Interestingly, the process of myelination is not affected in MAG-deficient mice, which show subtle morphological abnormalities in myelin. It seems that MAG is not critical for myelin formation, but is needed for the maintenance of myelinated axons [36,37].

Structurally, MAG is a type I transmembrane protein, consisting of an N-terminal extracellular region with five disulfide-bonded Ig-like domains, a single transmembrane domain and a short cytoplasmic region (Figure 1C). The first Ig-like domain (Ig1), where the MAG-C42R variant is located, has a V-type Ig fold like other Siglec family members, is conserved across sialoproteins, and is critical for sialic acid binding and interaction with axons. Moreover, Cys42 and Cys100 are predicted to form a disulphide bridge [13,38]; thereby, the replacement of Cys42 will abolish the cysteine bridge (Figure S5), probably altering the structure of the protein and thus disturbing its stability [39].

Accordingly, our results demonstrated that the MAG-C42R variant affects the protein’s stability, post-translational modification (glycosylation) and subcellular distribution. Cyclohexamide assays demonstrated that MAG-C42R undergoes rapid degradation, when compared to MAG-WT, which was relatively stable (Figure 4A). Moreover, we showed that this premature degradation that causes lower levels of MAG-C42R protein (Figure 2A) is mainly due to proteasome-dependent degradation (Figure 4B). However, the mutated protein was still expressed at moderate levels when overexpressed in cells, raising the question if the endogenous protein could be fully degraded by the proteasome in patients’ cells. Indeed, other authors reported similar results for overexpressed MAG-S133R variant [8]. Moreover, they also demonstrated that MAG is absent in the myelin sheath from sural nerve biopsies. Unfortunately, we did not have access to patients´ cells or tissues to confirm this.

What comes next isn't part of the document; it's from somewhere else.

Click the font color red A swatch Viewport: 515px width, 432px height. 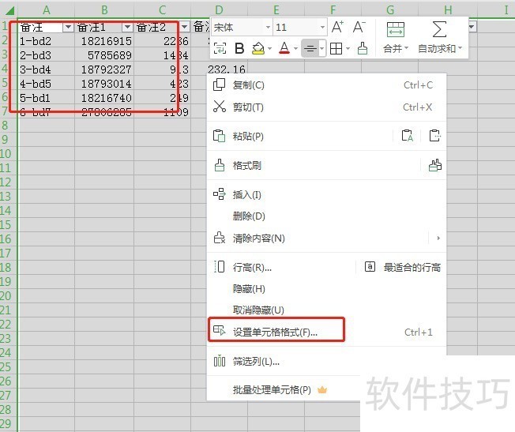pyautogui.click(x=284, y=49)
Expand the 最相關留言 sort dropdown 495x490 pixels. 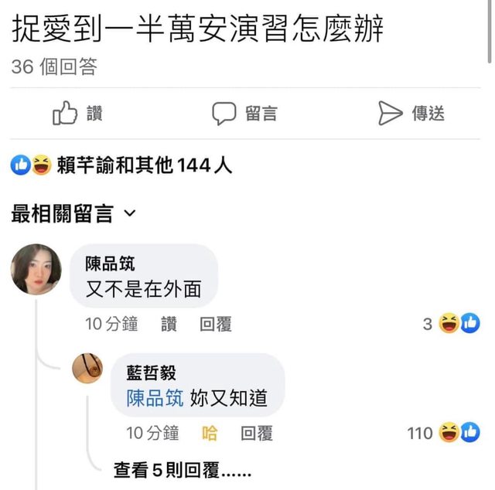(73, 213)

MAG is a heavily glycosylated protein and contains eight N-linked glycosylation sites scattered along the extracellular region [40]. The initial modification of glycans is accomplished in the ER; properly folded glycoproteins then move to the Golgi to generate the complex glycans found in mature glycoproteins. It is thought that N-linked glycans provide highly hydrophilic groups that are important for proper folding and the modulation of protein conformation [29,41]. Our study demonstrated that while MAG-WT contained both high mannose N-linked glycans and complex N-linked glycans, MAG-C42R contained only high mannose N-linked glycans that are sensitive to EndoH treatment (Figure 2B). The absence of complex glycans suggests that MAG-C42R is retained in the ER and does not traffic to the Golgi for further modification. Thus, our results indicate that MAG-C42R stays in the ER for further degradation, as it is not properly folded. In line with this, we showed that both MAG-C42R and MAG-S133R are present in the ER and interact with calnexin (Figure 3), which participates in the folding of glycoproteins and prevents the export of improperly folded proteins from the ER [29,41]. Thus, it is not surprising that calnexin also binds to MAG-WT, though apparently with lower affinity than to MAG-C42R or MAG-S133R. Moreover, we also showed that MAG-WT traffics to the Golgi complex, where it associates with GM130 (Figure 3), a cis-Golgi matrix protein. Additionally, we did not find evidence of MAG-C42R degradation by the ERAD, as the treatment of cells with the EerI drug (which associates with VCP to inhibit ERAD) did not significantly change the levels of the protein.

In summary, we identified and characterized a novel variant in MAG and expanded the clinical phenotype associated with its disease-causing variants. Therefore, MAG should be considered in the diagnosis of recessive ataxia with oculomotor apraxia. The low expression and premature degradation of the mutant protein supports a loss-of-function phenotype.